─── Text passage
# United States & Canada Vacations Forums > Ski Country Forum >  >  Not A Good Day For The Skier

## griemersma

Yikes...Not a good day for this skier.

Vail skier left hanging, upside-down and half-naked
By Bill Scanlon, Rocky Mountain News (Contact) 
Published January 6, 2009 at 12:37 p.m.
Updated January 6, 2009 at 12:40 p.m. 

Vail Resorts officials confirmed today that a 48-year-old man got snagged on a chairlift on Vail Mountain on New Year's Day and dangled upside down for about seven minutes.

Photos of the man on thesmokinggun.com and other Internet sites show that most of his clothes had fallen off as others tried to free him.

The man was boarding Vail Mountain's Skyline Express Lift at about 10:12 in the morning on New Year's Day, said Liz Biebl, spokeswoman for Vail Resorts.

He was caught on the chair and suspended for about seven minutes, Biebl said.

Lift operators immediately stopped the lift and Vail Ski Patrol was called to the scene.

Mechanics managed to reverse the lift about 10 to 12 feet at which point the man was released, she said.

He was not injured.
──────
Required task 1: Write out everything in the Vail chairlift post above from "Vail skier left" down to "about seven minutes.".
Required task 2: According to the Vail chairlift post, which lift was the man boarding when he got caught?
Required task 3: Rewrite the paragraph of the Vail chairlift post that begins "Vail Resorts officials confirmed today" in fewer words, keeping its main facts.
─── Information shown
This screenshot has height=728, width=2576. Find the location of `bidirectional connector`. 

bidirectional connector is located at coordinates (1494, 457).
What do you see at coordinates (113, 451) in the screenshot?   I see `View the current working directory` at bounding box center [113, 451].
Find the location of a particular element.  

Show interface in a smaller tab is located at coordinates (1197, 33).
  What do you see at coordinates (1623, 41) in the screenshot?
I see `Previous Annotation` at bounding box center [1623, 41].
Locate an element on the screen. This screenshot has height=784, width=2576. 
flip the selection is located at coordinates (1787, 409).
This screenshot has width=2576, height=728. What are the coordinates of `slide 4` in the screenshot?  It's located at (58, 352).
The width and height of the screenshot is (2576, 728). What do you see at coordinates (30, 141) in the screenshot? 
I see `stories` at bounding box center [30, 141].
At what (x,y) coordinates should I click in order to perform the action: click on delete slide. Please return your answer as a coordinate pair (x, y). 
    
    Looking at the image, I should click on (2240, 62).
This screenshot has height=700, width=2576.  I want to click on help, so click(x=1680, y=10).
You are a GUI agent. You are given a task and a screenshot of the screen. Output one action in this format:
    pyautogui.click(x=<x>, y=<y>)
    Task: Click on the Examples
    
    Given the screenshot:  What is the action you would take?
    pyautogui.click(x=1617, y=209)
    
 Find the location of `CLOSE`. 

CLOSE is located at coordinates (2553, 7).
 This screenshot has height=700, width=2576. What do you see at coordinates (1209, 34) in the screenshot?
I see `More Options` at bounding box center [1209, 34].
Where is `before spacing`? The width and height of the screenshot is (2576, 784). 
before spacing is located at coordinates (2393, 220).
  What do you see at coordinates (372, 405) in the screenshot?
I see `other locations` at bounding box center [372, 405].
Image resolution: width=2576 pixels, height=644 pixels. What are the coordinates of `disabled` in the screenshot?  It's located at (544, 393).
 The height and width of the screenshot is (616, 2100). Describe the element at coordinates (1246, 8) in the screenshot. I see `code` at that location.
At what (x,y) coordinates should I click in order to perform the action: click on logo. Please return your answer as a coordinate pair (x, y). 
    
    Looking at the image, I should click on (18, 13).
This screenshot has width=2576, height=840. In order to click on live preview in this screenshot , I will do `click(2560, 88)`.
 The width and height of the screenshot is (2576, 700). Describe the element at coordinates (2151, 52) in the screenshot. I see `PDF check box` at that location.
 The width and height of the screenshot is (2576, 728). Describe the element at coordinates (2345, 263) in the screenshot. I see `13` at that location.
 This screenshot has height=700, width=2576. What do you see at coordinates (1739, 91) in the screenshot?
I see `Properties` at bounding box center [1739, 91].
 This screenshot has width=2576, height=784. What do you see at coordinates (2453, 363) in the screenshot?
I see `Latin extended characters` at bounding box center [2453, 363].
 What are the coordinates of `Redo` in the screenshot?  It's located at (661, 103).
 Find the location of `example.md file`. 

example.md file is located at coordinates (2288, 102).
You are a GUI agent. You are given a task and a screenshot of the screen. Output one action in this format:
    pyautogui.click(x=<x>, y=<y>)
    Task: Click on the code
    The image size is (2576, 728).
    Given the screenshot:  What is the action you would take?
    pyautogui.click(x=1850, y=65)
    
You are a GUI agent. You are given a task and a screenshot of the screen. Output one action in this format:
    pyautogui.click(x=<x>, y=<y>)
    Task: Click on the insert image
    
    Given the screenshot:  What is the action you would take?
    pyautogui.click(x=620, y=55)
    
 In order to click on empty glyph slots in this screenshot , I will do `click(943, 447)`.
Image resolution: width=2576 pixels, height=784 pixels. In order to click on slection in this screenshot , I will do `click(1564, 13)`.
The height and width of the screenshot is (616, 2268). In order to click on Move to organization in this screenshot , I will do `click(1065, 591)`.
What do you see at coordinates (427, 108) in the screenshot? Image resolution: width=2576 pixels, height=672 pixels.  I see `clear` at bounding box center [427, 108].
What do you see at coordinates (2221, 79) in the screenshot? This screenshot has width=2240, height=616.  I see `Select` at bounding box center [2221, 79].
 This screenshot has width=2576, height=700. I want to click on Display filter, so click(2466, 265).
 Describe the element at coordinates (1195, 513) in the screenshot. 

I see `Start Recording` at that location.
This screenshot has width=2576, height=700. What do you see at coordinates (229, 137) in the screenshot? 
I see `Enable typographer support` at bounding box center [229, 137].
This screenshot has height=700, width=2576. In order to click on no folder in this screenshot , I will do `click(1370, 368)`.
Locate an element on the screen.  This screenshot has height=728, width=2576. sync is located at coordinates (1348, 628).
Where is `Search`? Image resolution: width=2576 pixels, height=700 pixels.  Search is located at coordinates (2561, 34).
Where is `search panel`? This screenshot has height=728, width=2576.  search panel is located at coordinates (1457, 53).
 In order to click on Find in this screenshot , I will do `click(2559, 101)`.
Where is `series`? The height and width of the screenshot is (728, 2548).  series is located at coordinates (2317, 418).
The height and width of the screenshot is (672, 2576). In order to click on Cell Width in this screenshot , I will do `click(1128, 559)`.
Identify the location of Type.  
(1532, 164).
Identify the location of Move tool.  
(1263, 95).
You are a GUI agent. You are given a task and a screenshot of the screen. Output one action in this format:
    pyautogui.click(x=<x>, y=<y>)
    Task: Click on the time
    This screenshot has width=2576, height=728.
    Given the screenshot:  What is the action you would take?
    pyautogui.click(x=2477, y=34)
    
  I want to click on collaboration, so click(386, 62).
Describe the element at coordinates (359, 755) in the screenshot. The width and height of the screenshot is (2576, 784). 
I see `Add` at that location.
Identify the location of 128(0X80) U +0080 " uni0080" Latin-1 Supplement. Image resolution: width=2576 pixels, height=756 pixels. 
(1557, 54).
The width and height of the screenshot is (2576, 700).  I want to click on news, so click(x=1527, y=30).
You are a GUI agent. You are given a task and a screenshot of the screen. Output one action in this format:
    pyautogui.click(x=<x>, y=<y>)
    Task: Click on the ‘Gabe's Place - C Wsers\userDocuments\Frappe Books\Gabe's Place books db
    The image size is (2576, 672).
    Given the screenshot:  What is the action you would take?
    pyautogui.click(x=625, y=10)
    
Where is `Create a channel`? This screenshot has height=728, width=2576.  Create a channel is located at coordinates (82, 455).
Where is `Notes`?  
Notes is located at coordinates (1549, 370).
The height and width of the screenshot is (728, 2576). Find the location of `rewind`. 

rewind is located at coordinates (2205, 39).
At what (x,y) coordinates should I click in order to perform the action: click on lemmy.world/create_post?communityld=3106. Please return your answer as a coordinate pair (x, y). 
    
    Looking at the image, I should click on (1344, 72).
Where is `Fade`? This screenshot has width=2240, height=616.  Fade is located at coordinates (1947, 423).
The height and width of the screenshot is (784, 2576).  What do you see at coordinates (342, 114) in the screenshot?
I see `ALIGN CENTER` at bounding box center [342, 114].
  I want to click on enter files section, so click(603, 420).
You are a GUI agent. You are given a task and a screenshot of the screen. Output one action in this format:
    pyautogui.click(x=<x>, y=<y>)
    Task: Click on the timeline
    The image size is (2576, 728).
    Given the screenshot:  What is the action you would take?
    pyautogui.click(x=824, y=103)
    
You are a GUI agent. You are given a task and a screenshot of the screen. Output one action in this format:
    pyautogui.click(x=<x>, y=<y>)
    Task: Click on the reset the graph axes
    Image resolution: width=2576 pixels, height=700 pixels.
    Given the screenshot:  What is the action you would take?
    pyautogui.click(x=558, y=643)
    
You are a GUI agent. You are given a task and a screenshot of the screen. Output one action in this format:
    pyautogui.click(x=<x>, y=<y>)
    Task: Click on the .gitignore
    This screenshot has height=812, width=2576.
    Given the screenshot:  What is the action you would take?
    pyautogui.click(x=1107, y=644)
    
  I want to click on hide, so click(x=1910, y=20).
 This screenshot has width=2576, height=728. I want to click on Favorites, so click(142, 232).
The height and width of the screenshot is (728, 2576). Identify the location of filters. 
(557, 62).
──────
Expected answer 1:
Vail skier left hanging, upside-down and half-naked
By Bill Scanlon, Rocky Mountain News (Contact) 
Published January 6, 2009 at 12:37 p.m.
Updated January 6, 2009 at 12:40 p.m. 

Vail Resorts officials confirmed today that a 48-year-old man got snagged on a chairlift on Vail Mountain on New Year's Day and dangled upside down for about seven minutes.

Expected answer 2: Vail Mountain's Skyline Express Lift.

Expected answer 3: Vail Resorts confirmed that on New Year's Day a 48-year-old man snagged on a Vail Mountain chairlift hung upside down for about seven minutes.